To lower the interest rate, the Fed just performs the opposite swap. Now they go into the vaults and replace some of the treasury bonds with cash. Now all the banks have big piles of cash in their vaults, but many of them don't need that much cash around (because they only need cash = 5% of their liabilities). So banks with extra cash start offering it around - there is a glut of money today, and a shortage of money for the future. So the price of current money is low, and the price of future money is high. If the price of future money is high, then the interest rate has to be low. The only way banks can unload their extra cash is to offer to lend it out at really low rates.
The Fed goblins just move treasury bonds in an out of the vaults until the interest rate that banks charge each other is exactly equal to what they want it to be - the Fed Funds rate target.
Why do they do this? Because the whole structure of different interest rates that banks charge is based off of the Fed Funds rate, to some extent. If the Fed Funds rate is low (and the future is expensive), then the banks can get money today on the cheap, and therefore they can lend money today to YOU for a low interest rate.

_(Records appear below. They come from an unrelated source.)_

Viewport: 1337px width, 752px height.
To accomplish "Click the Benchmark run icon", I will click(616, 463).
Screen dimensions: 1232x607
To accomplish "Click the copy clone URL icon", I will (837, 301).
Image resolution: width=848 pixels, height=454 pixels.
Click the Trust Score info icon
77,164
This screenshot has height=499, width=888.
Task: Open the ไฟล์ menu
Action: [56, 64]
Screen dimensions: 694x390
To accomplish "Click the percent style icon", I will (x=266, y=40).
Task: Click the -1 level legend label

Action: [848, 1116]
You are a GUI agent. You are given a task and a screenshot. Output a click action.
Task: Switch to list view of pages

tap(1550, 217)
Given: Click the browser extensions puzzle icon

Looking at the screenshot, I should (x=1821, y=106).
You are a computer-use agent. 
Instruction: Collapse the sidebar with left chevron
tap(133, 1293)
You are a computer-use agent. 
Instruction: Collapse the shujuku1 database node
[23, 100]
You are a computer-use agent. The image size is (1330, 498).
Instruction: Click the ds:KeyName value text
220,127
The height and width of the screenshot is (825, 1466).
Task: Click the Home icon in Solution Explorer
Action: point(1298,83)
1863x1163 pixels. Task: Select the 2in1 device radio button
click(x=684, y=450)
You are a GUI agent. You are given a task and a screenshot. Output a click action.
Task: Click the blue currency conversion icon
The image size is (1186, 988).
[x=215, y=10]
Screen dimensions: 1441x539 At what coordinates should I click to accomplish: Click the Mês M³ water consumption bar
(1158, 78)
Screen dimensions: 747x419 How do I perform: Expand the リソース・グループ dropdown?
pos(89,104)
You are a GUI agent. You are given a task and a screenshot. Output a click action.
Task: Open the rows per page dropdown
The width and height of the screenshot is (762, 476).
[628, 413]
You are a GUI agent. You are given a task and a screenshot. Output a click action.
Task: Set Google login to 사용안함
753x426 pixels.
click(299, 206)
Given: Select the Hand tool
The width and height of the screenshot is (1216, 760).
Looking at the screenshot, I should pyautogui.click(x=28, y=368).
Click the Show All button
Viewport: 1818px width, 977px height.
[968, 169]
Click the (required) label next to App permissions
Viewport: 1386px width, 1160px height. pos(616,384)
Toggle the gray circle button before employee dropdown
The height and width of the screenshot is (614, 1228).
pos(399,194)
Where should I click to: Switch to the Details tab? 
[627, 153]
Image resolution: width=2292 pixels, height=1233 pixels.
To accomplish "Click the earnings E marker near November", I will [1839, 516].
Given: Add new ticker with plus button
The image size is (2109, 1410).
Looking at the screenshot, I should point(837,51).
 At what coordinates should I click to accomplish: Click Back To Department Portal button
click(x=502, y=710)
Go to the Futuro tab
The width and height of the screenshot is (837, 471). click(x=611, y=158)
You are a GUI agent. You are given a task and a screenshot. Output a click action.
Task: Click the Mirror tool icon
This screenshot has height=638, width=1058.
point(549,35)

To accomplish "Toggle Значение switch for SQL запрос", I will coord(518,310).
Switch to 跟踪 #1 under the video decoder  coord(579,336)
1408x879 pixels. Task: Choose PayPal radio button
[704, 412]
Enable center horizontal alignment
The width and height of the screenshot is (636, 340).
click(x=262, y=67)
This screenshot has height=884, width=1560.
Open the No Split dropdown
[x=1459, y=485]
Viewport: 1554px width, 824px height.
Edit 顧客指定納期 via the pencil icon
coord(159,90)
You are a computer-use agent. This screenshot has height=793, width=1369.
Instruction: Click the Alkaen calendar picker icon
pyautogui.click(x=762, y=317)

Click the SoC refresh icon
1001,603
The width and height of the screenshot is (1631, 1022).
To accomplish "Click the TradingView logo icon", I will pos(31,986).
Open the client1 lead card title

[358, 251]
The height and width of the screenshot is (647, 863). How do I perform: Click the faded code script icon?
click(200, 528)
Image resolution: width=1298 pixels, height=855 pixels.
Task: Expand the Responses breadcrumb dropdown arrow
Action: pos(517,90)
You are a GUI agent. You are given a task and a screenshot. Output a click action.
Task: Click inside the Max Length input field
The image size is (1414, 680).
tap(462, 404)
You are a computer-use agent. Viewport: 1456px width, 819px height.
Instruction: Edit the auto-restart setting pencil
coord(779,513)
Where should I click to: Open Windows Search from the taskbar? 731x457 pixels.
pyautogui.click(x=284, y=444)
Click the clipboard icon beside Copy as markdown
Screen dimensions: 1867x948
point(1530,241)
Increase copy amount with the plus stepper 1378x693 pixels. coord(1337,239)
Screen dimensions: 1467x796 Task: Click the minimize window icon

If the Fed Funds rate is high (and the future is cheap), then banks have to pay a lot for money today, and so they charge YOU a high interest rate.
Hence the Fed goblins influence interest rates in the whole economy just by playing with the reserve balances of the banks in the system. It's not perfect, but it's pretty powerful.
Now why is the Fed currently having trouble? With slowing economic activity today, the Fed would like to make the future expensive and get people to spend their money today (by lowering interest rates). Normally this would work just fine - start replacing T-bonds with cash in the vaults.
Except that because of the uncertainty about bank balance sheets, the financial markets are scared, and so they've rushed to buy up the only safe assets around - treasury bonds. The demand for bonds is so high that the interest rate on short run treasury bonds has gone to essentially zero. Therefore they are jsut slips of paper guaranteed by the government, but yielding zero interest - which means they are no different than cash. So swapping out t-bonds for cash in the vaults doesn't change anything, it's just swapping one slip of paper yielding 0% for another yielding 0%, and the banks don't respond the same way they did before.
Because of this, the Fed has lost traction to move the financial markets, and we are in the position where it will take something else (like the bailout or some version of it) to get banks active again. More on that tomorrow.